A $600,000 payout for a slain Linwood radio host’s life insurance policies is now in a trust. But whether the money goes to the woman’s daughter or widower will be for a federal court to decide.

Years before her death, April Kauffman took out two life insurance policies — one for $100,000 and then one for $500,000 — naming Dr. James Kauffman as the beneficiary.

But after the woman was found shot to death in her bedroom May 10, 2012, Transamerica Life Insurance told James Kauffman that the policies could not be paid without official verification that he is not considered a suspect in his wife’s death.

James Kauffman sued Transamerica last June, charging breach of contract for not paying out the two policies, which have no clause relating to homicide, according to the suit. It also said there is no state requirement that the copy of the police report be submitted in such cases, as the company requested.

But Transamerica countered that it could not pay out the policy without assurances the doctor was involved, and it suggested the secondary beneficiary — April Kauffman’s daughter, Kimberly Pack — should be included in the suit.

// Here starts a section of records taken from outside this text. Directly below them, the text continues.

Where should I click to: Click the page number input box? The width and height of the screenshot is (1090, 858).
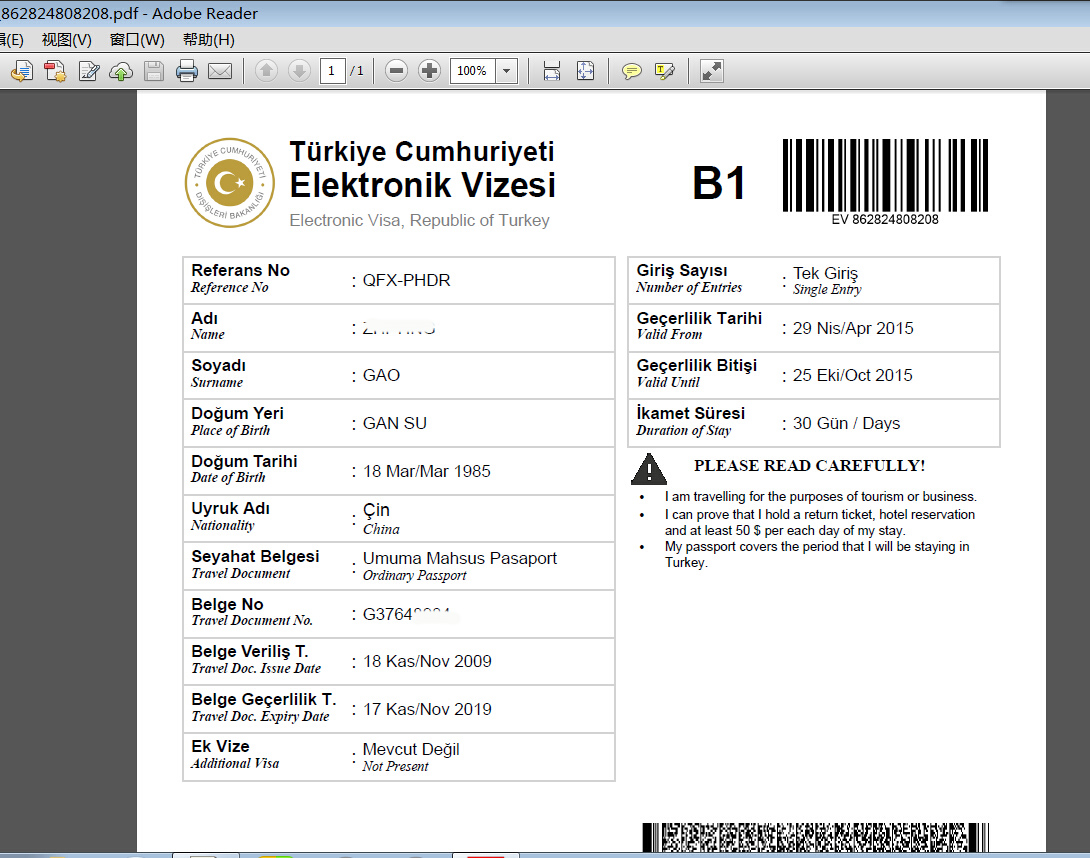tap(332, 71)
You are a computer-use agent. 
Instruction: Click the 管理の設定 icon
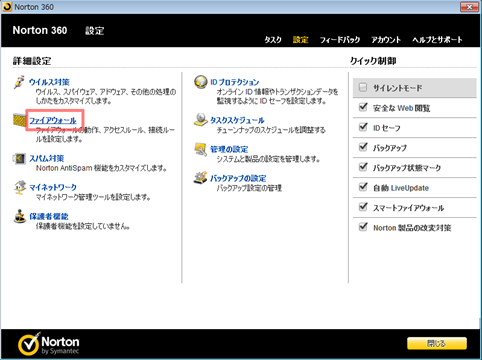click(201, 149)
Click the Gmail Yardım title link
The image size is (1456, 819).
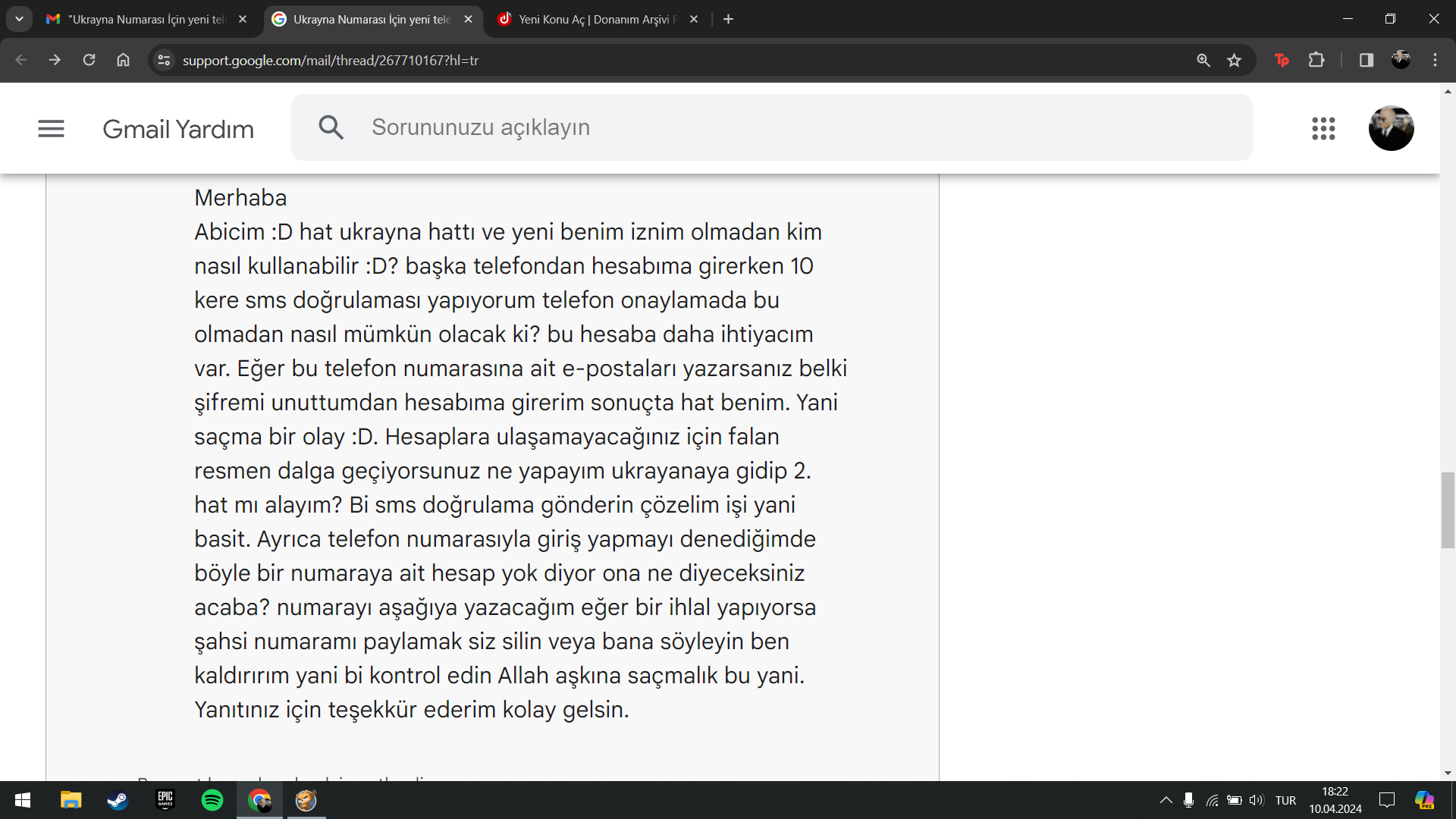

In January, Pack sued her stepfather, charging for the first time publicly that she believes he was involved in the homicide.

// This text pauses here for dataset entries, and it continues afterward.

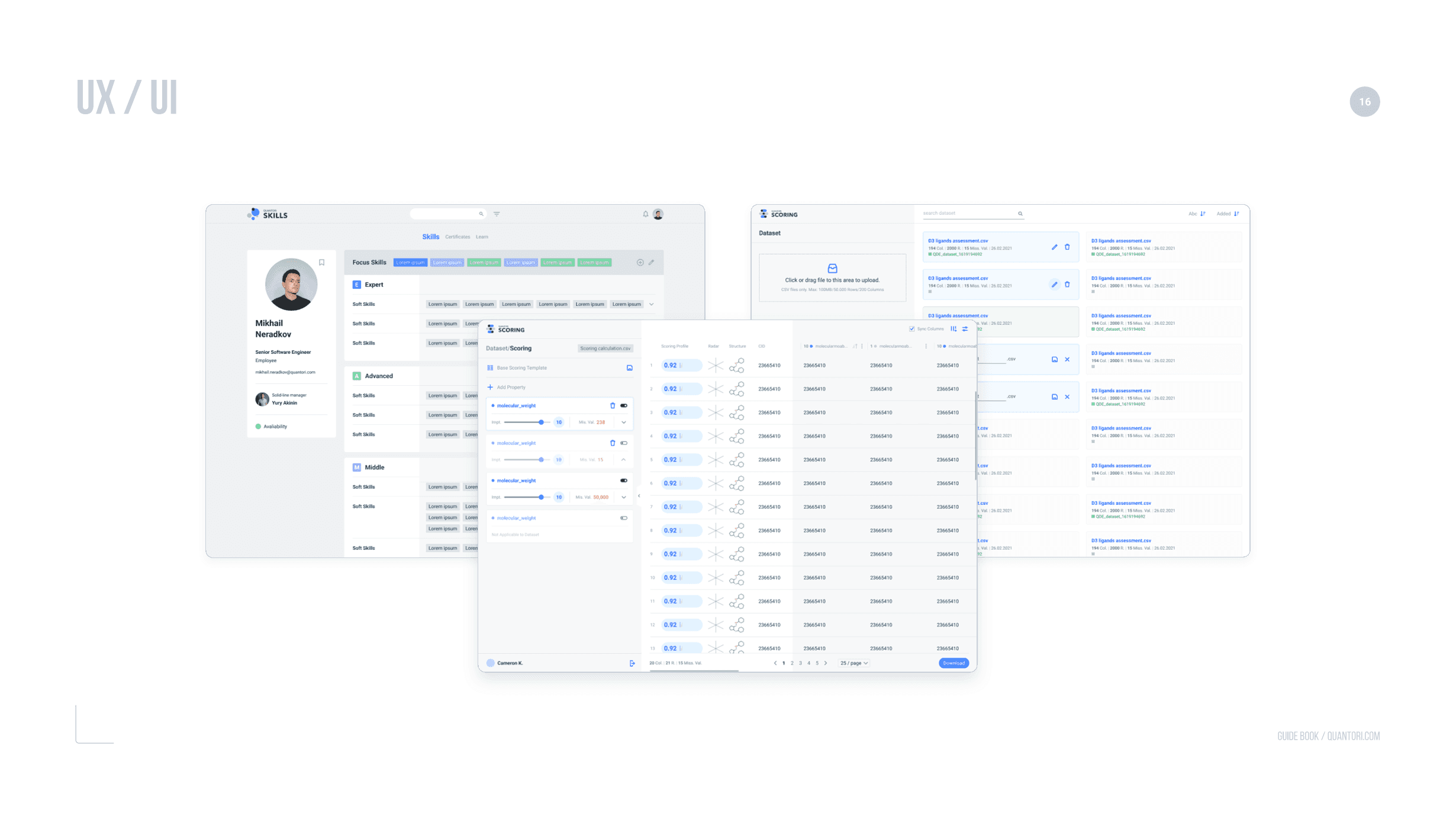
Task: Delete the first molecular_weight property
Action: (613, 405)
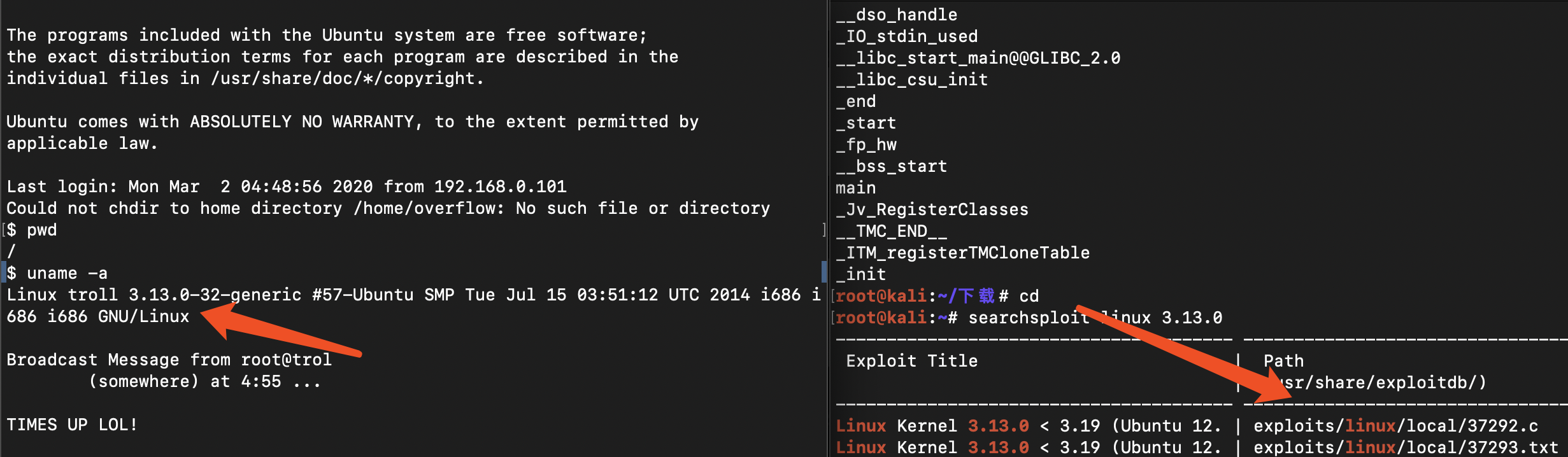
Task: Click the exploits/linux/local/37292.c path
Action: [1395, 426]
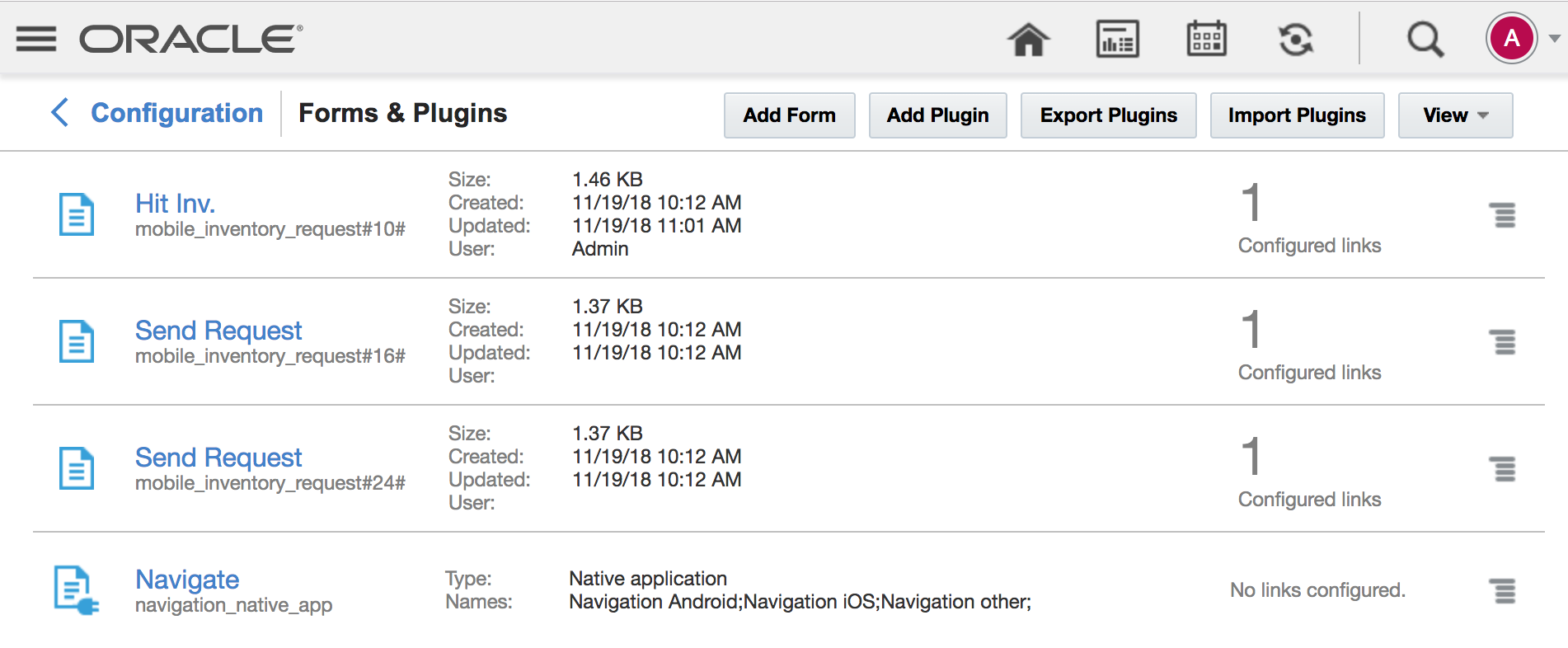Click the Add Plugin button
Viewport: 1568px width, 648px height.
point(937,115)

The suit cites the “slayer statute,” which bars someone from benefiting after intentionally causing a death.

In his reply, Kauffman denied any involvement in his wife’s killing.

Shortly after that, Transamerica’s attorney, Robert Lesko, proposed that the company deposit the money with the court, and then be removed from any legal proceedings. U.S. District Judge Karen Williams granted that proposal, which became valid this week when the money was paid out.

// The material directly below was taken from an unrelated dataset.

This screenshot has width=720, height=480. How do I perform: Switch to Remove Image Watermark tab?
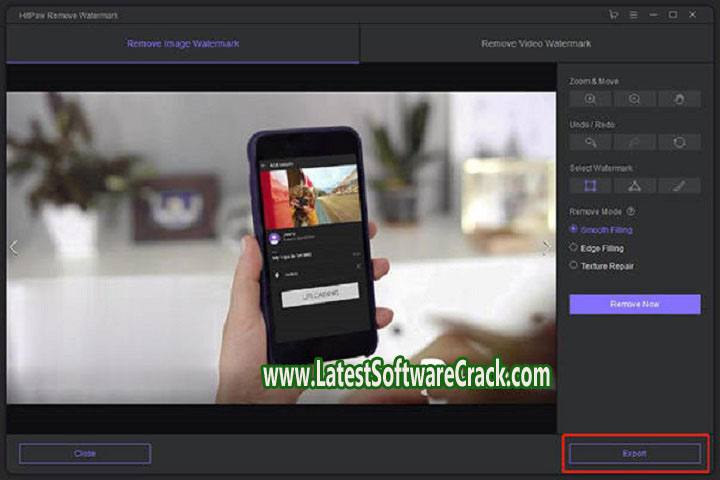click(182, 44)
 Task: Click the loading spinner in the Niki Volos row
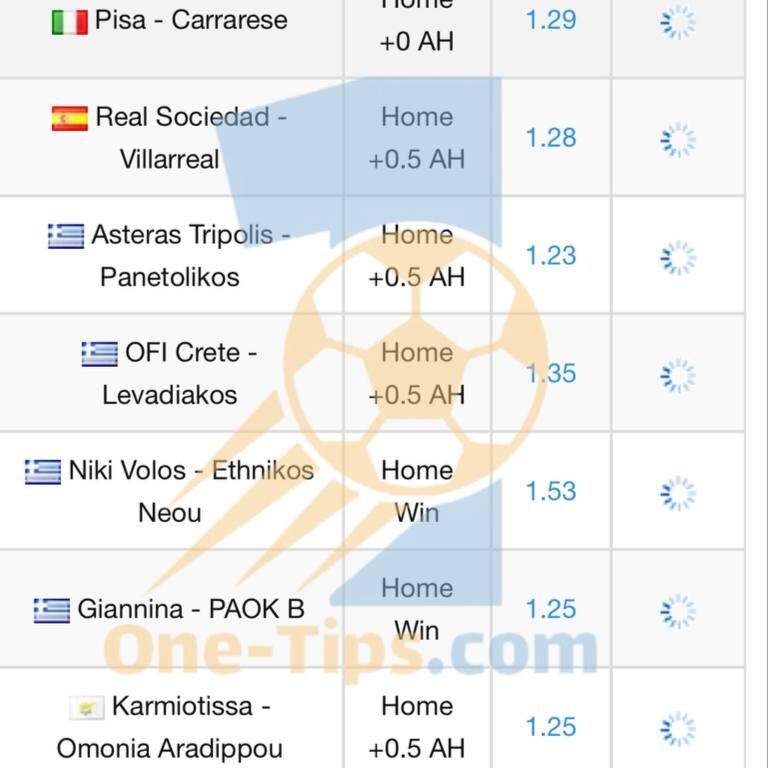[x=678, y=491]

As a result, the insurance company that sparked the lawsuit — and Pack’s involvement — cannot be sued by either party in this case.

“My firm does not litigate through the media,” said Ed Jacobs, who has represented the doctor since shortly after the homicide. “Therefore, we’ll say whatever we need to say in depositions, which are scheduled to occur this month, and court proceedings, which follow.”

Packs’ attorney, Patrick D’Arcy, could not comment on the case.